= Records excerpted from a collection =
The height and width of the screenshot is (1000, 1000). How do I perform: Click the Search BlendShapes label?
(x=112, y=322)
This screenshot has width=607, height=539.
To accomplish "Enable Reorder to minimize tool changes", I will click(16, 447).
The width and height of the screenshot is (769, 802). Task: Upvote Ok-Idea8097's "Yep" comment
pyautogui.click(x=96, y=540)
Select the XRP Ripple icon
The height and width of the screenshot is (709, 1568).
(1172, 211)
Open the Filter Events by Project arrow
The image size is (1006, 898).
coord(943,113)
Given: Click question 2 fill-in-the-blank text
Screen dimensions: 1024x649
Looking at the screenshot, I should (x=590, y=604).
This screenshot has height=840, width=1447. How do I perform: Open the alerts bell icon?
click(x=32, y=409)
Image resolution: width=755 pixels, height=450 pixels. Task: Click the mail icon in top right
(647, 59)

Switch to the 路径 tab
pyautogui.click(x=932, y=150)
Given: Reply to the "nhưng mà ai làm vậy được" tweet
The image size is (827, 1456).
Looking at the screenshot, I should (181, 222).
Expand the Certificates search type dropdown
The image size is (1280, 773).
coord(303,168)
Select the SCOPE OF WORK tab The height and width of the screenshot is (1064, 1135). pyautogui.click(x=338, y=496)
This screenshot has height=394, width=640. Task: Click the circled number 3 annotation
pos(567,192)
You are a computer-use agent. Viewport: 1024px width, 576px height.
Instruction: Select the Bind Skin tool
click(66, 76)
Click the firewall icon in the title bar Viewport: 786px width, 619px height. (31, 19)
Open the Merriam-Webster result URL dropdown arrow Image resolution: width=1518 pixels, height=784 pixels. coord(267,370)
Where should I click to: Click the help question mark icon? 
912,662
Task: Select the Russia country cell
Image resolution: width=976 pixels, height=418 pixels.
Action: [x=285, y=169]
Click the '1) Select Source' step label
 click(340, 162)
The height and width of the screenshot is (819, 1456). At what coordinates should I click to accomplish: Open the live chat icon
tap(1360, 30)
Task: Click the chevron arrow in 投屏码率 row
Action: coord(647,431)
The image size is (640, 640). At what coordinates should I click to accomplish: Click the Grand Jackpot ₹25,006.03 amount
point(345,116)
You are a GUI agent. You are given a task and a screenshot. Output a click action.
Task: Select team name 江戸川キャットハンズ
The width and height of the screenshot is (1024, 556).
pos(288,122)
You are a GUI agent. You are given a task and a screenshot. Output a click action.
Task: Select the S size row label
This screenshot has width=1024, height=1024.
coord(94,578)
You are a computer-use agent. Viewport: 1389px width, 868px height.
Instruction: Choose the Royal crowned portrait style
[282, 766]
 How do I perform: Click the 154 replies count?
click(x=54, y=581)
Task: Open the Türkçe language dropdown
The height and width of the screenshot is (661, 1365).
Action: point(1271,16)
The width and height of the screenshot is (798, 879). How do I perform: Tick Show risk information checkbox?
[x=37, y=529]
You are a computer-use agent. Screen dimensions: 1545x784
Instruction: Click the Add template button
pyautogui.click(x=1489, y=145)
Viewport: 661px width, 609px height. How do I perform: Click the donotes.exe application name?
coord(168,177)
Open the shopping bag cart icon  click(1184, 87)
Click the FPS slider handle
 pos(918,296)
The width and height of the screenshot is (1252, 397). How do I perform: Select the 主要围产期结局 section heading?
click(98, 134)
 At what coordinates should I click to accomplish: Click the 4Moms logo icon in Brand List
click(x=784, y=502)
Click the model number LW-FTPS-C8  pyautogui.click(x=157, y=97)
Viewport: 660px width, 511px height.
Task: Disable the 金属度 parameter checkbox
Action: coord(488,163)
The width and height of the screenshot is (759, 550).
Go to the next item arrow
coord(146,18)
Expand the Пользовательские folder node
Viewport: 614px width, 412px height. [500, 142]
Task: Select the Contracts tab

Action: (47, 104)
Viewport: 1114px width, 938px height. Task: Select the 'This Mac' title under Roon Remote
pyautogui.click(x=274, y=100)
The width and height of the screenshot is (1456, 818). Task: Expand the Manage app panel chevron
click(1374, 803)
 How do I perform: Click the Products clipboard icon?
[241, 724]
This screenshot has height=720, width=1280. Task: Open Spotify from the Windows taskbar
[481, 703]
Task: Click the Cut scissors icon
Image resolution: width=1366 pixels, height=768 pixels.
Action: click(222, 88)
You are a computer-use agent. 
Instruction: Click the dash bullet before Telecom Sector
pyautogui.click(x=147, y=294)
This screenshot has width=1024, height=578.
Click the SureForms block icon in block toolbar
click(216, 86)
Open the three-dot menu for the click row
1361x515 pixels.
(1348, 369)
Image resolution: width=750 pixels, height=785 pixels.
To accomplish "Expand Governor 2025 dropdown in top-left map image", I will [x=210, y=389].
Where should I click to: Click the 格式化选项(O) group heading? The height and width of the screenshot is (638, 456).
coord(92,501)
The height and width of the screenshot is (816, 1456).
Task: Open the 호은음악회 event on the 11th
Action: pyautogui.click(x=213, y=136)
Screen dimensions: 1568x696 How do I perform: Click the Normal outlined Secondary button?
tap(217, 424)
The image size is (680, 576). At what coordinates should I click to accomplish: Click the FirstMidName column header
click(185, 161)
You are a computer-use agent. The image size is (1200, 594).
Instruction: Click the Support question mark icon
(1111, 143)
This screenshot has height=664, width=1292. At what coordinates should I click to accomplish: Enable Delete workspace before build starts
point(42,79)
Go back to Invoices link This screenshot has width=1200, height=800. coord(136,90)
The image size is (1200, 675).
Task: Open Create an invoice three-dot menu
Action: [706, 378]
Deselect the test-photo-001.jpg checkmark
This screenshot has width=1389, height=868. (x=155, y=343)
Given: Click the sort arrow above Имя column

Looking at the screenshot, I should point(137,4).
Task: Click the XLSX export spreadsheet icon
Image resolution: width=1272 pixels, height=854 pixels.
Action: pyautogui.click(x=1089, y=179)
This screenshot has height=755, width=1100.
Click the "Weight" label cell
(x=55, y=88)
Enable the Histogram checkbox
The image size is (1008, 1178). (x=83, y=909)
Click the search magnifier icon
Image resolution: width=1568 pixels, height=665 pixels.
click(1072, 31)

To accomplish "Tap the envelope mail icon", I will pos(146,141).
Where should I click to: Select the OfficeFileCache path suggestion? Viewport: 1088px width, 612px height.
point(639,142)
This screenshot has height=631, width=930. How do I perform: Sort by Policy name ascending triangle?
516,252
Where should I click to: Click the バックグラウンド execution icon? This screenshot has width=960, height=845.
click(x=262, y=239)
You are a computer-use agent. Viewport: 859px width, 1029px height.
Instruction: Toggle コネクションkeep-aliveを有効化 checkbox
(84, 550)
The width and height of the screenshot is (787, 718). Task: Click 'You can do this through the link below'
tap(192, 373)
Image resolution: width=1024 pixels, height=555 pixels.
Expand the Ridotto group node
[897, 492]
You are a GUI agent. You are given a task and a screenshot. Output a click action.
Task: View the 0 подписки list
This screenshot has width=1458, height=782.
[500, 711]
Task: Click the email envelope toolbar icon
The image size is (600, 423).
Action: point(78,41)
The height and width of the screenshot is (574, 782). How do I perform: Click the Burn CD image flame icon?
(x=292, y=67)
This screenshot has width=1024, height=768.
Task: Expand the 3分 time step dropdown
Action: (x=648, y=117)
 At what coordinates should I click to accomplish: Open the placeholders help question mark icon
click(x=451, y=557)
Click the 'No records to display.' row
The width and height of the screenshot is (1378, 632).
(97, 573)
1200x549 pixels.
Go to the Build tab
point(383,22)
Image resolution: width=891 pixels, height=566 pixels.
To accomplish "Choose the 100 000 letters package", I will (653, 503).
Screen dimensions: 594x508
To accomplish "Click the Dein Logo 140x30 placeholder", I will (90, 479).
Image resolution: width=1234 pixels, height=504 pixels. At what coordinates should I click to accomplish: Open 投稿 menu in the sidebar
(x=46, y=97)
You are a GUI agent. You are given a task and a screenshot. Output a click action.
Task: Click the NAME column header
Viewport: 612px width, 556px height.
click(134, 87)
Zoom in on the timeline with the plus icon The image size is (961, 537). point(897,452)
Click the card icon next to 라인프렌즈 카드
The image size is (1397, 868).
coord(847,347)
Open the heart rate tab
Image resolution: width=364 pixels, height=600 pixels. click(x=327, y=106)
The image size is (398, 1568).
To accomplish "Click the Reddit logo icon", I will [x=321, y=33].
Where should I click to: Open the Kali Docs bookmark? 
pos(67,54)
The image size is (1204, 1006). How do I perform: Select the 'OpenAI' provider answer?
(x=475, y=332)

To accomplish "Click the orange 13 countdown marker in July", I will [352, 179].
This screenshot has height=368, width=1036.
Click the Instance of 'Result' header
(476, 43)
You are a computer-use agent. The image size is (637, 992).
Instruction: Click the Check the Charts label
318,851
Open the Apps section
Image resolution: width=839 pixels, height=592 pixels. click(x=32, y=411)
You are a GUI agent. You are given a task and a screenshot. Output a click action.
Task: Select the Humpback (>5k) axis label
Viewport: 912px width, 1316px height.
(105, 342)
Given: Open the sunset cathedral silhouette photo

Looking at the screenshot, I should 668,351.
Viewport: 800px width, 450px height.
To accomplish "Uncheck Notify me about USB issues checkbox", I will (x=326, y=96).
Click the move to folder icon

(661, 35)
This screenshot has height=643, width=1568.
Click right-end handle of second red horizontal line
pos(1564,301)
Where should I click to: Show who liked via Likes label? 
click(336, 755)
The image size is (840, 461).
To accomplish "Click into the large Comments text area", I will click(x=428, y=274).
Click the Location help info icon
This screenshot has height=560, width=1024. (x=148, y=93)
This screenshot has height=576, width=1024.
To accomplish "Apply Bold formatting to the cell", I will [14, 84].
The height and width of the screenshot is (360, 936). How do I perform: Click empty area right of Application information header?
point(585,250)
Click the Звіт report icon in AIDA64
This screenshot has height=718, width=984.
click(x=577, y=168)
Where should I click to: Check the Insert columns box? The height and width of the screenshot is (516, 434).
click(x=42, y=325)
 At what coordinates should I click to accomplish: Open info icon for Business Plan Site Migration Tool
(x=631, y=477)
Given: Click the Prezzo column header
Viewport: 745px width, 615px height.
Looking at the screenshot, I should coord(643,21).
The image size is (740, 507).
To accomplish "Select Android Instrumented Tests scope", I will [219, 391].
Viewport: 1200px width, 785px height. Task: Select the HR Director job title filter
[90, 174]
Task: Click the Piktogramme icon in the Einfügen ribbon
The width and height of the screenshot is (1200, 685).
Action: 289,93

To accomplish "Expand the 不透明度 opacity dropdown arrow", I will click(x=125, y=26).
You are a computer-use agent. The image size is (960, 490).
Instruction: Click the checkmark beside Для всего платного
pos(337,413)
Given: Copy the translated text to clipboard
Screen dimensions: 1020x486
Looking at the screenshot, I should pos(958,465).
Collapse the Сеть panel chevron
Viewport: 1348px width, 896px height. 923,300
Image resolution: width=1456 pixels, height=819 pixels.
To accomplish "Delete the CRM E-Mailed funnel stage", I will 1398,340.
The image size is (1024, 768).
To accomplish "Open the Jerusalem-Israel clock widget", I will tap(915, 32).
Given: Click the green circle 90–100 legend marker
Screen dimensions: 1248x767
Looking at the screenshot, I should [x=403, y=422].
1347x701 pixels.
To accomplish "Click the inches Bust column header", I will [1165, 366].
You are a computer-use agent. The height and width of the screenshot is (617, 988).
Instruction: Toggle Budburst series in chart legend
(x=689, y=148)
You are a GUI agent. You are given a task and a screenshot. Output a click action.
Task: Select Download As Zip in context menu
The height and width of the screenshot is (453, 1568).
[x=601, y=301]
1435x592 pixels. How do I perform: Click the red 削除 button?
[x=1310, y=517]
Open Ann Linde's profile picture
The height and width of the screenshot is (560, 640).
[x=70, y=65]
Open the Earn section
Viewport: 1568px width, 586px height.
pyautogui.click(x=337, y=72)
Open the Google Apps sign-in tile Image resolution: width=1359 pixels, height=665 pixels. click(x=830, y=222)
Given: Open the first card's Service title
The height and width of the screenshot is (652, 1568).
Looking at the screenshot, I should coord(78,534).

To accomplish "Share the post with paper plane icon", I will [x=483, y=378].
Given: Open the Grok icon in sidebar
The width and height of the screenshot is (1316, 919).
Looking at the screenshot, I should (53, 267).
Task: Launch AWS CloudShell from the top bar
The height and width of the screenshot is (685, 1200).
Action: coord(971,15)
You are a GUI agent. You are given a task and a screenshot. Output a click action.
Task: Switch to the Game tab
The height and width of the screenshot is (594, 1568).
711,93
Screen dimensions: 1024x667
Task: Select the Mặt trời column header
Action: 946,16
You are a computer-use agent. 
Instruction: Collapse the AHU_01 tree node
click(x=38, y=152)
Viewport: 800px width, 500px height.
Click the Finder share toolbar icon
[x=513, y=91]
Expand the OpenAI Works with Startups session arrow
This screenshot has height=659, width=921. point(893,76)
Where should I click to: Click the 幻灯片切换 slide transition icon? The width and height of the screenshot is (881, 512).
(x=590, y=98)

= Your instructions =
Set down, from the entries above, exactly the lines from the one with "The height and width of the screenshot is (652, 1568)." up to and including the one with "Given: Open the Grok icon in sidebar", and no other lines.

= Solved problem =
The height and width of the screenshot is (652, 1568).
Looking at the screenshot, I should coord(78,534).

To accomplish "Share the post with paper plane icon", I will [x=483, y=378].
Given: Open the Grok icon in sidebar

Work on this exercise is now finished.